Threat actors, armed with knowledge stolen from the CIA and tools lifted from the NSA, demonstrated an elevated level of proficiency.
As 2017 progressed, new opportunities developed in ransomware-as-a-service (RaaS), opening the gates of malware-for-profit to everyone.
Advancements in fileless attacks provided new ways for threats to hide from once reliable detection methods.
Malware features such as polymorphism continued to play a powerful role in evading traditional defenses.
The victims of cybercrime ranged from private businesses to the fundamental practices of democracy. France and the United States saw significant data breaches during their 2017 presidential elections.
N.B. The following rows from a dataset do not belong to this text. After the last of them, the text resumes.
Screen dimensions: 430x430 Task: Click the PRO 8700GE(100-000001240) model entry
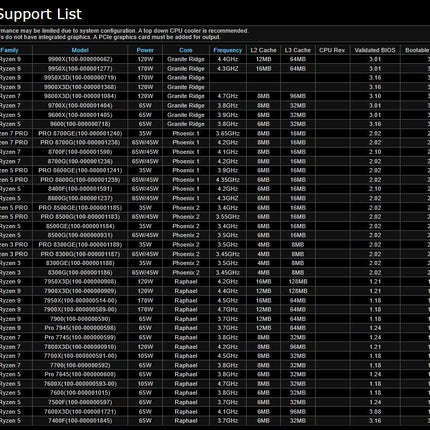pyautogui.click(x=80, y=133)
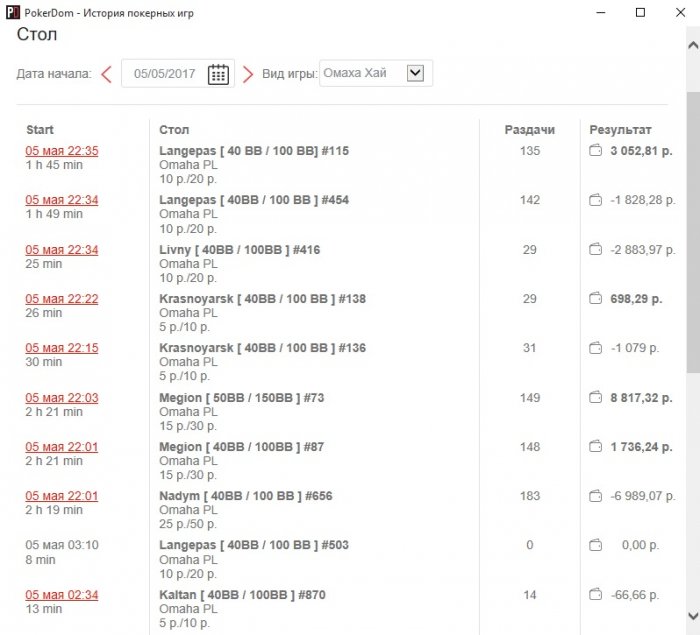The width and height of the screenshot is (700, 635).
Task: Expand the Вид игры dropdown (Омаха Хай)
Action: point(416,73)
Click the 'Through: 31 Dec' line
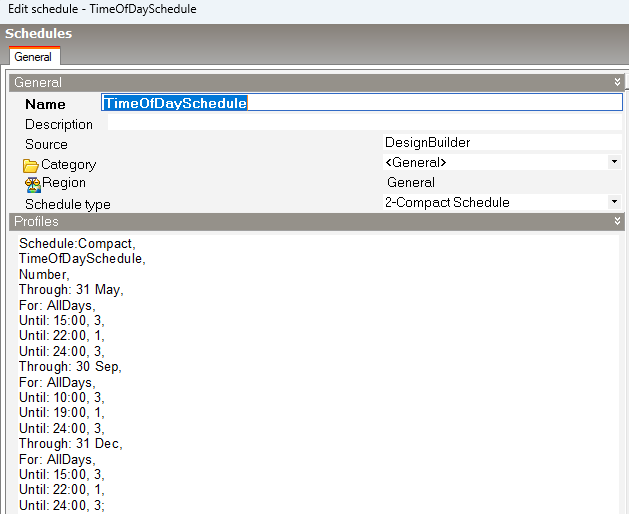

Several high-profile companies lost their customers’ personally identifiable information to cyberattacks, blemishing their brands and costing them untold millions in recovery operations.
This report contains an overview of the threat trends and malware families our customers faced in 2017. We share this information with the goal of assisting security practitioners, researchers, and individuals in our collective battle against emerging and evolving cyberthreats.
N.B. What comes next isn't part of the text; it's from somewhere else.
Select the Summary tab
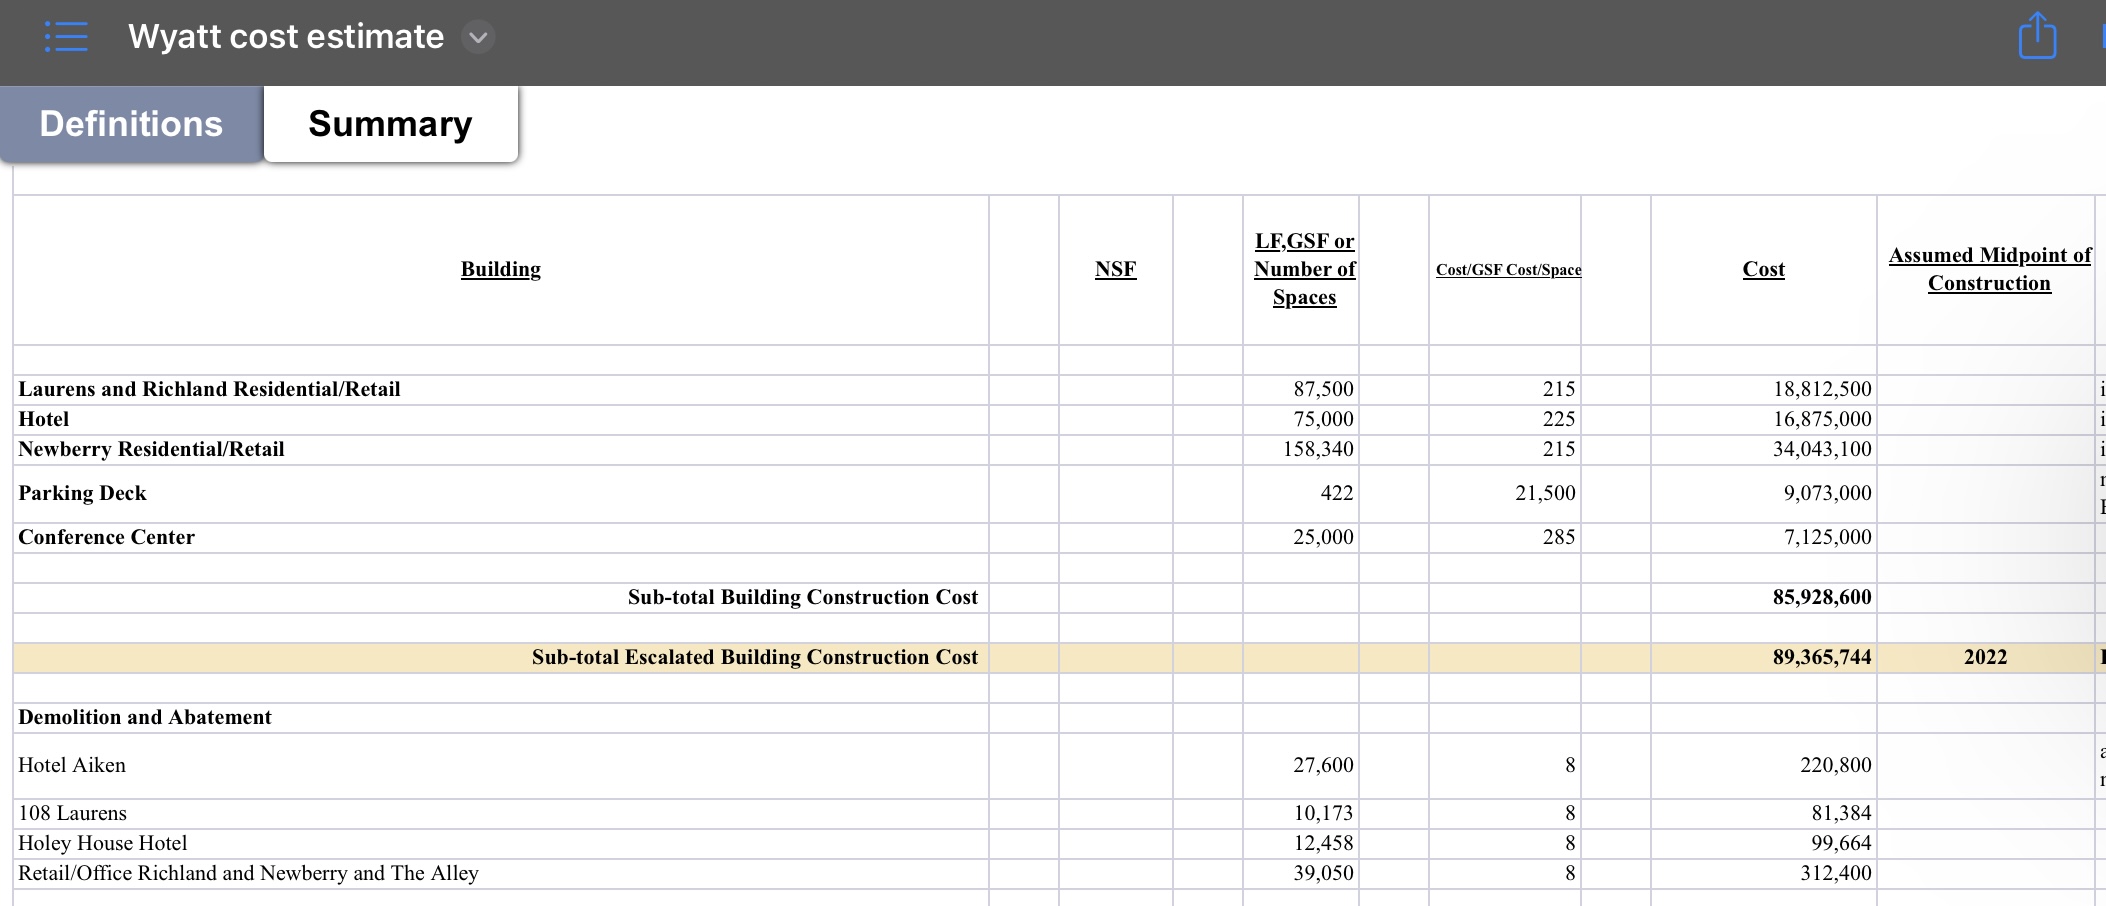390,124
This report is based in large part on this anonymized threat data collected between Jan 1, 2016 and Dec 31, 2017.
2017 Threat Analysis: Key Findings
- On average, Cylance prevented 3,918 attacks per enterprise in the year 2017, representing an increase of nearly 13.4% over last year
- Within our customer base, Food and Hospitality industries suffered the highest volume of attacks
- Ransomware attacks grew threefold during 2017, affecting all verticals but impacting Healthcare the most
- The top two infection vectors remained email and drive-by downloads
- System damage and data destruction represented the top risks from threats executing within an enterprise environment
Cylance provides security solutions that are focused on protecting endpoints and servers from being compromised by malware, malicious scripts, fileless attacks, and other advanced threats.
Through a lightweight endpoint agent and encrypted communication channels, when a threat is detected, information about the event (including telemetry data) is transmitted to the customers’ private tenant in the Cylance cloud.